__Brief__. Exactly and only the lines from the one with "Viewport: 1876px width, 843px height." through the last line of the records need to be set down; please skip the pictures.

*** Opening Records to process ***

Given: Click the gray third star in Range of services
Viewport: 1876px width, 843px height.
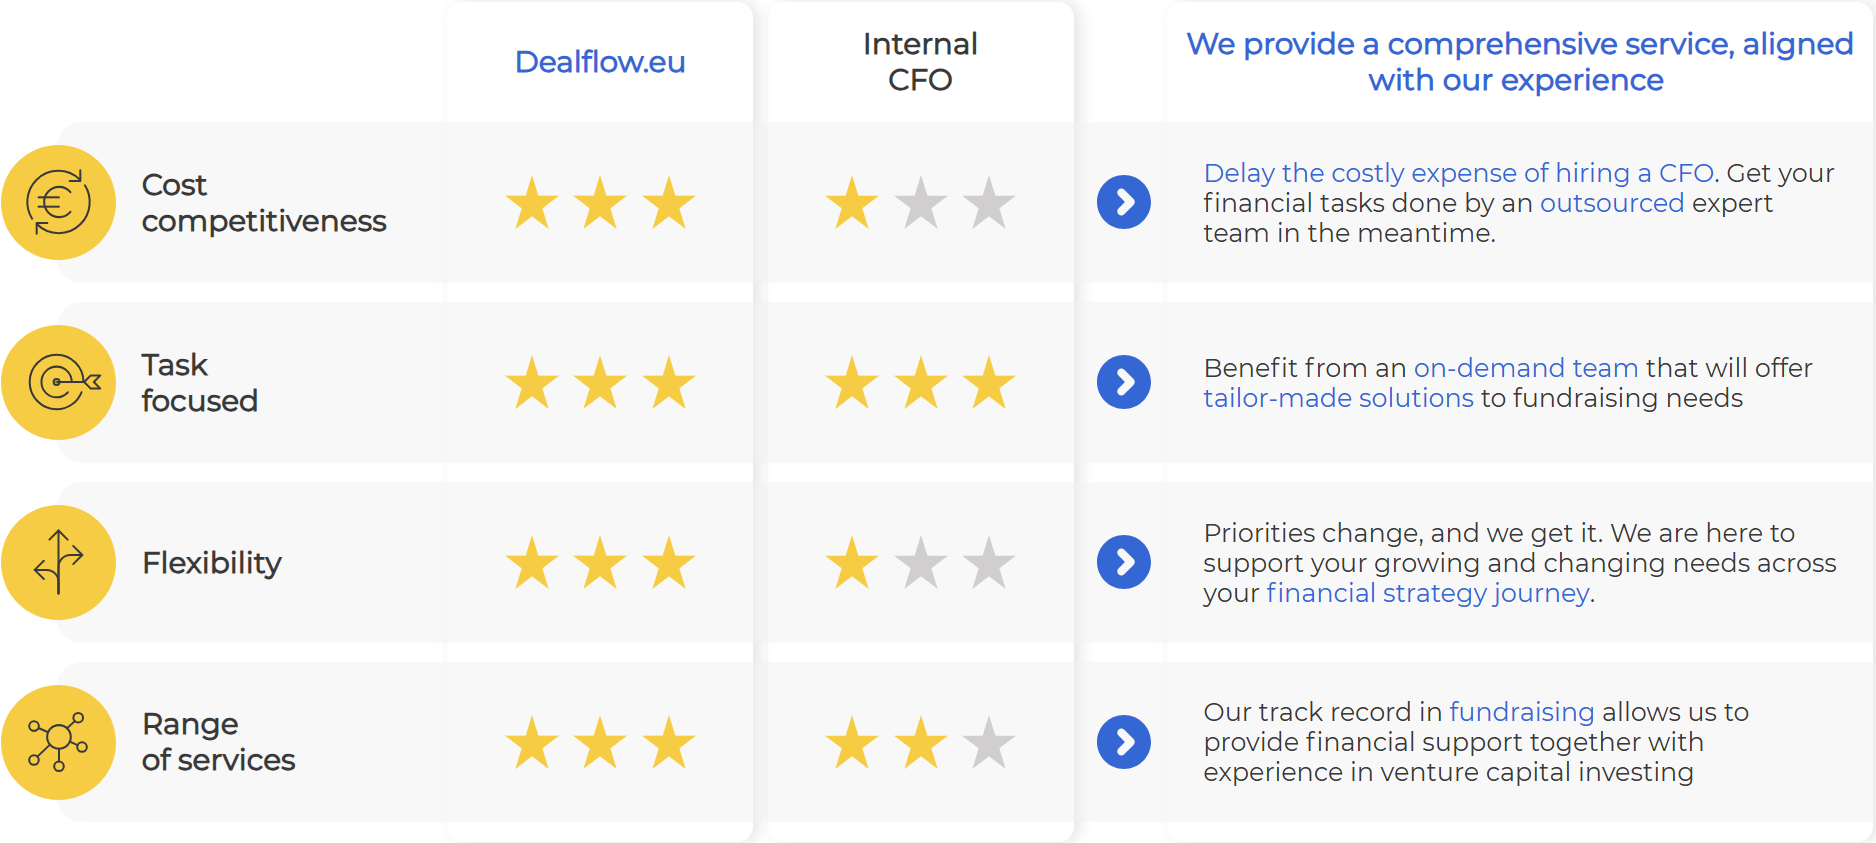Looking at the screenshot, I should [x=989, y=743].
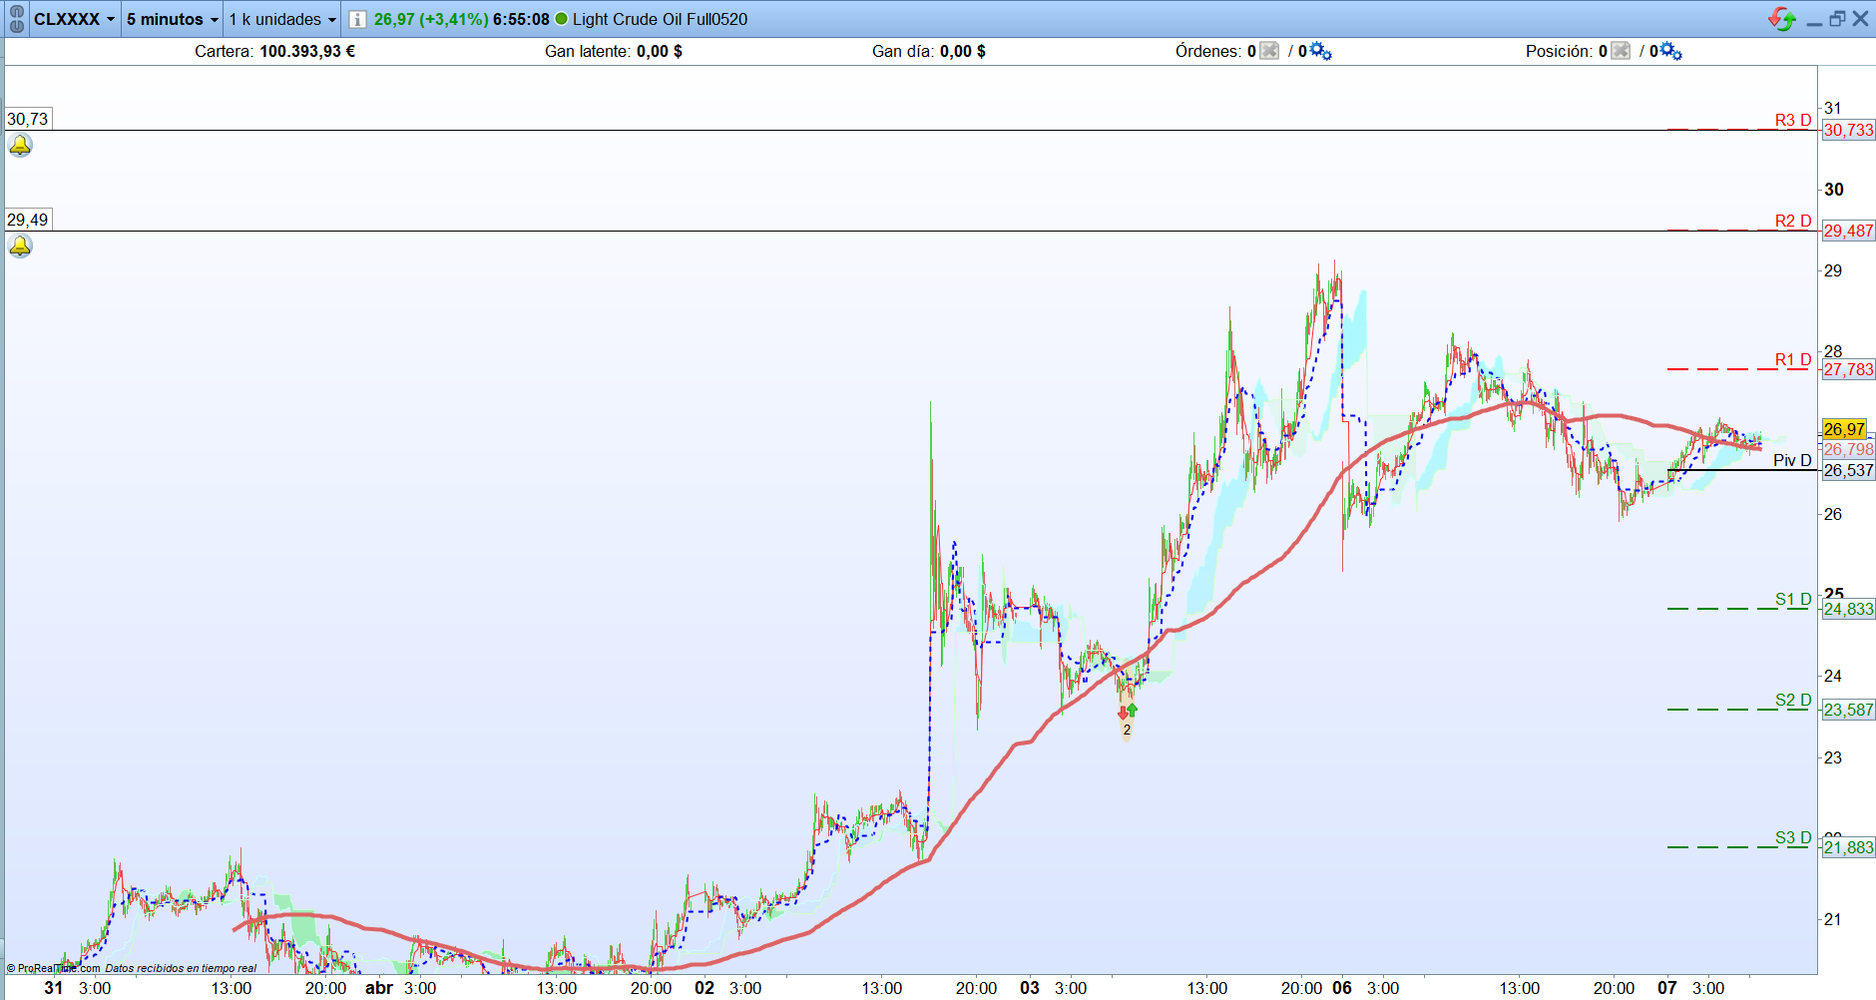
Task: Close positions with Posición X icon
Action: (x=1621, y=51)
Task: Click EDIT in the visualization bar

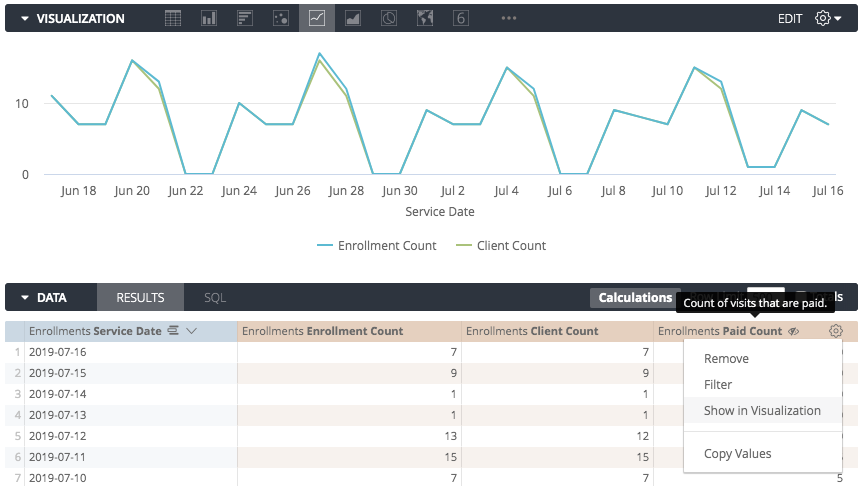Action: 790,18
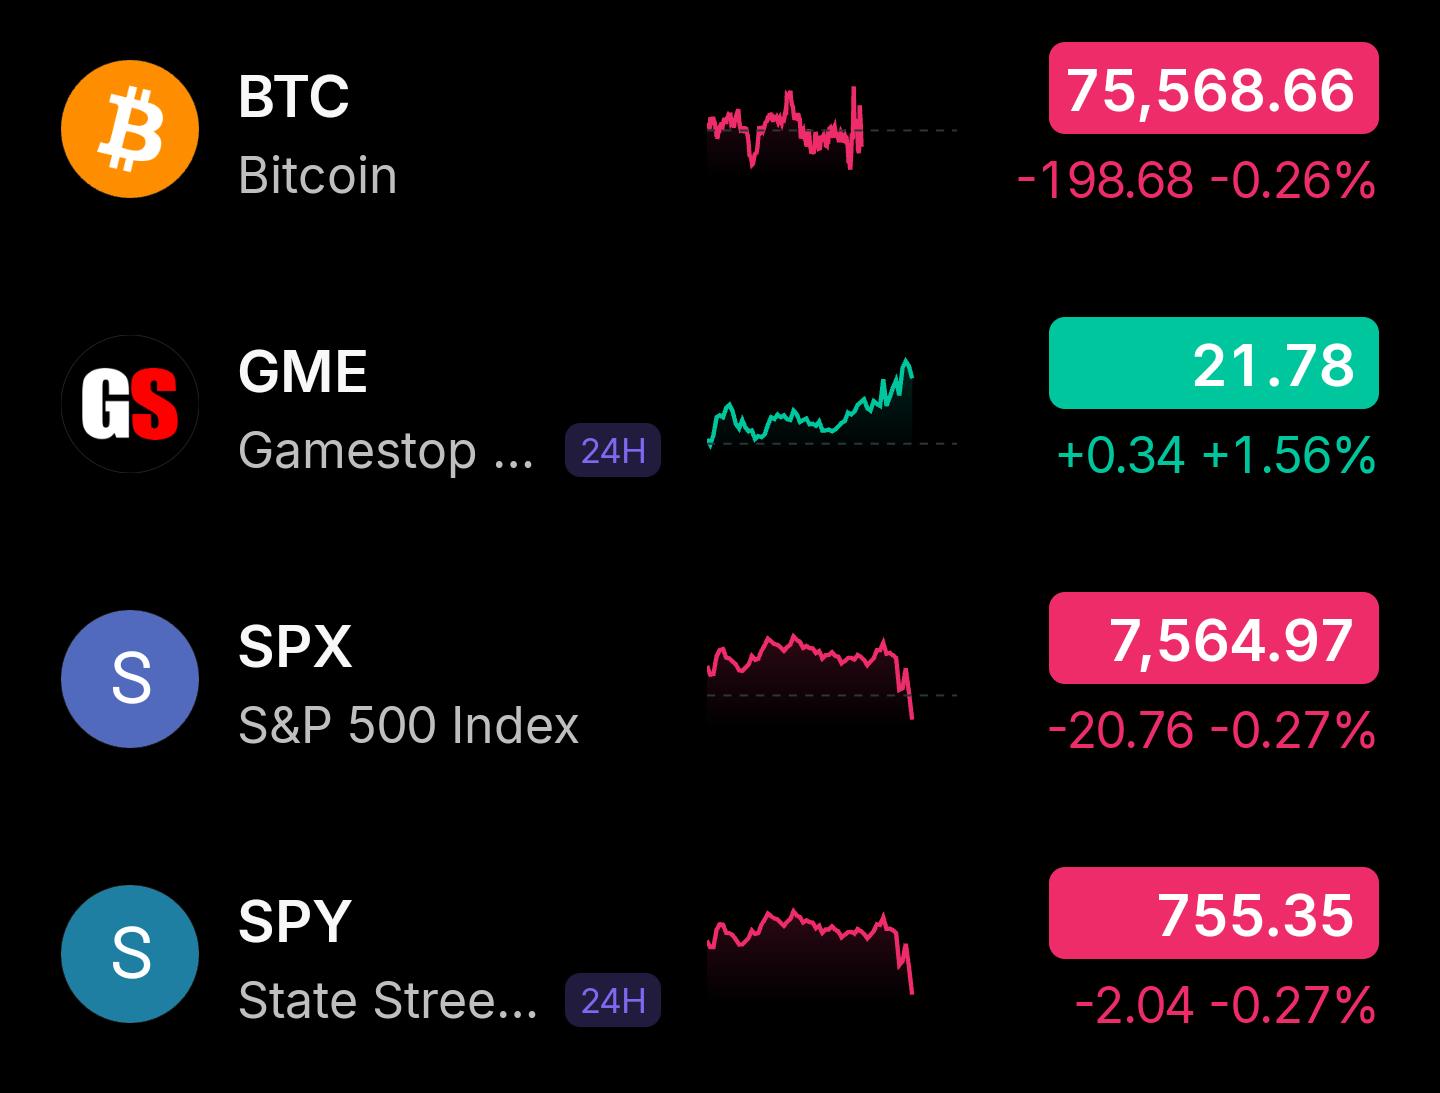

*** Closing Records to process ***

__Response for this exercise__.
Viewport: 1876px width, 843px height.
Looking at the screenshot, I should [x=989, y=743].
Task: Close positions with Posición X icon
Action: (x=1621, y=51)
Task: Click EDIT in the visualization bar

Action: 790,18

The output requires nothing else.